Recordamos en las administraciones de Manuel Cavazos Lerma, Tomás Yarrington Ruvalcaba y Eugenio Hernández Flores la forma en que viajábamos a la frontera, al Altiplano o a la ciudad de Monterrey: cómo olvidar aquellos tramos en los que íbamos prácticamente a “vuelta de rueda”, enojados por el tráfico y la lentitud con que circulábamos, pero hoy en día, cuando vemos esas rúas y su funcionalidad, entendemos que para tener algo bueno hay que sacrificar algo, en este caso, momentos de tráfico que hoy son carreteras que dan abasto a las necesidades de tráfico de la población.
Cada administración ha hecho sus obras al respecto. Desde tiempos añejos hasta la administración de Egidio Torre Cantú tienen su parte en el contexto carretero y en el progreso de la entidad. Nadie puede negar que éstas –las obras- se encuentran ahí y no podemos denostar las acciones por muy opositores a las ideas políticas o a las personas que gobiernan o gobernaron.
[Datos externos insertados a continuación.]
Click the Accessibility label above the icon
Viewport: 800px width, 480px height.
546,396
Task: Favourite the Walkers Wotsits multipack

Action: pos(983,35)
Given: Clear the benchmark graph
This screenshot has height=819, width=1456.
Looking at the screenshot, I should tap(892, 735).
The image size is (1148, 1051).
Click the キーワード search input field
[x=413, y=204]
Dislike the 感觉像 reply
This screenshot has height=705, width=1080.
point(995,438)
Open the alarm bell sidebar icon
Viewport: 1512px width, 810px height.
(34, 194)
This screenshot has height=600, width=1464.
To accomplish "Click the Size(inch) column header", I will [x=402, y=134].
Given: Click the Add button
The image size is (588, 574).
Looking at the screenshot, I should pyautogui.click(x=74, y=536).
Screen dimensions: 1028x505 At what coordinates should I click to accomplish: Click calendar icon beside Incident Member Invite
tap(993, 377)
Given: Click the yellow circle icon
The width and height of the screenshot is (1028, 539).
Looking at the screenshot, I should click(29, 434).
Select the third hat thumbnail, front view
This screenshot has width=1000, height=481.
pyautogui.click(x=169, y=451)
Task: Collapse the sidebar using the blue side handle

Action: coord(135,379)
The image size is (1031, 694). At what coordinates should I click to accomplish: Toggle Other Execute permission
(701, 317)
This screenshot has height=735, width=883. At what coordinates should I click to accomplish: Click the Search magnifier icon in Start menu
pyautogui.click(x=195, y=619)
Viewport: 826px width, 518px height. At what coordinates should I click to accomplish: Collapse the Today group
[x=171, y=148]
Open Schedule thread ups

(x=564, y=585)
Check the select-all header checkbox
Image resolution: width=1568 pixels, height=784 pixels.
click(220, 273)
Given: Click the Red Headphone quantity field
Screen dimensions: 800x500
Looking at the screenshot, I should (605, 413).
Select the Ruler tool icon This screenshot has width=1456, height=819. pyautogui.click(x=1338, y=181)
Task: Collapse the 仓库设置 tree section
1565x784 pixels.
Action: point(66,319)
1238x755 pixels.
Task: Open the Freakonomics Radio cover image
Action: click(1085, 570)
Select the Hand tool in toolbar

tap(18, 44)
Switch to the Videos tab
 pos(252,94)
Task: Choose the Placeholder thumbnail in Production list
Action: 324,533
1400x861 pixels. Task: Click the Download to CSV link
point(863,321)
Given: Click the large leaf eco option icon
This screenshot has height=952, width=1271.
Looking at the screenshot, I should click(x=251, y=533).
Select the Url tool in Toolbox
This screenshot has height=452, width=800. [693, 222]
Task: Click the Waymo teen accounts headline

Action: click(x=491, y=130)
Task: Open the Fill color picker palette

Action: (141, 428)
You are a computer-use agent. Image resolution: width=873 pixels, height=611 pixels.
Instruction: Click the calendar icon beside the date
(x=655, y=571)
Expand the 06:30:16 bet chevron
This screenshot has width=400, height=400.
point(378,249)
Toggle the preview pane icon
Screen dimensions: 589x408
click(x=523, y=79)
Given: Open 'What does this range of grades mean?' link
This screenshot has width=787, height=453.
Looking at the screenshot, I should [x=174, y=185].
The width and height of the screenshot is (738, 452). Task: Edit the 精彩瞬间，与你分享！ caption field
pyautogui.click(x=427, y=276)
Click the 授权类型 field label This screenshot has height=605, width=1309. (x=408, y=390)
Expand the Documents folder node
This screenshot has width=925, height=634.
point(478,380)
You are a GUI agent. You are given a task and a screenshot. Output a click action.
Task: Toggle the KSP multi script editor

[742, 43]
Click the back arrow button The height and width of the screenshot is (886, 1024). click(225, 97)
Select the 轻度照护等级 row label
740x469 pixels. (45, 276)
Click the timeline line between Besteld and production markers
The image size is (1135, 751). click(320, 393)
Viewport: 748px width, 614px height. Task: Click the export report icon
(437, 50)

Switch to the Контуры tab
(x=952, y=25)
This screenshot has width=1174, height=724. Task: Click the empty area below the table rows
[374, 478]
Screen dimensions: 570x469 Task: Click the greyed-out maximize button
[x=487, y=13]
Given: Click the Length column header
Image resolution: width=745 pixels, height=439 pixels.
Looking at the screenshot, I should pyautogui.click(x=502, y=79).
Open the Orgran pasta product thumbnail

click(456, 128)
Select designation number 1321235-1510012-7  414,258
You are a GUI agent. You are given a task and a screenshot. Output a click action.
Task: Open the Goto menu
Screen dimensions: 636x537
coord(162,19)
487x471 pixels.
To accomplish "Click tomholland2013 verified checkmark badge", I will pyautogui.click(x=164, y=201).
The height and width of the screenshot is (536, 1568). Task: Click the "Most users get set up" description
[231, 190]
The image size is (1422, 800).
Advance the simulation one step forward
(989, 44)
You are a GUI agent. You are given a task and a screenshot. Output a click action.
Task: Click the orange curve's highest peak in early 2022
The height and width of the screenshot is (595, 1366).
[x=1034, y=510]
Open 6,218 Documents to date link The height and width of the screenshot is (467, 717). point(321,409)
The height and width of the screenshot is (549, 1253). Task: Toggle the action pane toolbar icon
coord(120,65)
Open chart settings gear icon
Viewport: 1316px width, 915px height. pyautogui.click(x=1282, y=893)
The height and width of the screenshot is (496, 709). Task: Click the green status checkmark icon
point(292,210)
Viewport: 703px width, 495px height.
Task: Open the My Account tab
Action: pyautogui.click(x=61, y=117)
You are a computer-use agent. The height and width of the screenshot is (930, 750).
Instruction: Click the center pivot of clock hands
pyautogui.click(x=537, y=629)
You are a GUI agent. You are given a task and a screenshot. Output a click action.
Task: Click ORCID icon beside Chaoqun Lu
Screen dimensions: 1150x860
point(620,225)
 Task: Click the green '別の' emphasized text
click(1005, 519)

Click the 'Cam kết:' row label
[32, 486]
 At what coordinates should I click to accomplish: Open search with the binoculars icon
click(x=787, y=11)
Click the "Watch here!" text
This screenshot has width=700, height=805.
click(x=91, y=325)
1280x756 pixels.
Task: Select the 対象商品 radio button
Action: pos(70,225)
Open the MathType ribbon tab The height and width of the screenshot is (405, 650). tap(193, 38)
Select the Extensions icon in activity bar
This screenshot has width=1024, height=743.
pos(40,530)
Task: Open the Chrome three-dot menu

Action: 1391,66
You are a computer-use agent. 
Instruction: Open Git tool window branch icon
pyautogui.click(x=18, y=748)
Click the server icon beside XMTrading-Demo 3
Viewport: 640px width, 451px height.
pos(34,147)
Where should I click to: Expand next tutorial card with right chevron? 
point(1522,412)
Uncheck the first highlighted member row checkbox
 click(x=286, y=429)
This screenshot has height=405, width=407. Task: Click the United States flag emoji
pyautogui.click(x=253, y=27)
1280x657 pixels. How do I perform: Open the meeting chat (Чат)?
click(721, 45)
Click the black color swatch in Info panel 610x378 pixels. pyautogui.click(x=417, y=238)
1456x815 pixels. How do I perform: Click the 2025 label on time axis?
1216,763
Aún en tiempos de lluvia, Tamaulipas tiene vías de comunicación adecuadas y que nos permiten circular con una seguridad de buen nivel, aunque reconocemos que ésta, la seguridad, dependerá en su totalidad de la forma en que respetemos señalamientos y demás: lo cafre o imprudente siempre será causal de accidente y no tiene culpa administración alguna de ello.
Son inversiones muy fuertes, porque se requiere la construcción no únicamente de la carpeta asfáltica sino lo que lleva debajo: una cantidad importante de obra, de relleno y demás, que los constructores seguramente entenderán mejor que nosotros.
A donde queremos llegar es a tener que reconocer los esfuerzos que se vienen realizando a la par con el Gobierno Federal, porque muchas de estas obras cuentan con participaciones económicas de ambos ámbitos gubernamentales. Esporádicamente cuentan con recursos municipales, aunque también es importante reconocer si no los gastos de éstos, sí la capacidad de gestión para que sus gobernados cuenten con infraestructura adecuada y necesaria. Nada sobra, pues.
Lo que sigue, y que requiere también mucho dinero es e mantenimiento de las obras: no es fácil exponerlas a las inclemencias del tiempo y el maltrato cotidiano por el uso, porque hay que reencarpetar, cubrir baches y otros problemas que surgen con el tiempo. Es parte de la obra, parte de su viabilidad, y en ello tienen también mucho que ver los ámbitos estatal y federal.
Qué bueno que un estado como el nuestro cuenta con estas carreteras; cuando salimos por alguna circunstancia determinada contamos con esa parte de seguridad que corresponde a la autoridad: lo demás, dependerá de nosotros.
Y cuando llueve, cuando las condiciones no son las más idóneas, tenemos que entender la importancia de las obras en cuestión.
Insistimos: nada grato resulta ir viajando a determinado lugar y tener que frenar o desviarnos porque están en obra: qué bueno que se hace, porque quiere decir que el gobierno correspondiente está pendiente de las necesidades para cubrir este importante rubro que está totalmente conectado con la productividad, el desarrollo y las necesidades personales de cada tamaulipeco.
Ojalá tengamos muchas más obras de este tipo que validan el esfuerzo de cada uno de los gobiernos que hemos conocido. Ojalá podamos decir siempre que hay capacidad y calidad en nuestras rúas, porque, finalmente, es la seguridad de nosotros la que está en juego, la forma en que se agiliza la transportación personal o de productos, así como de otro tipo.
Qué bueno, sinceramente, que contamos con estas carreteras. Faltará que autoridades y ciudadanía entendamos su importancia y cuidemos en la medida que nos corresponde.
Un aplauso a los que hicieron las carreteras, y otro para quien las mantiene en buen estado.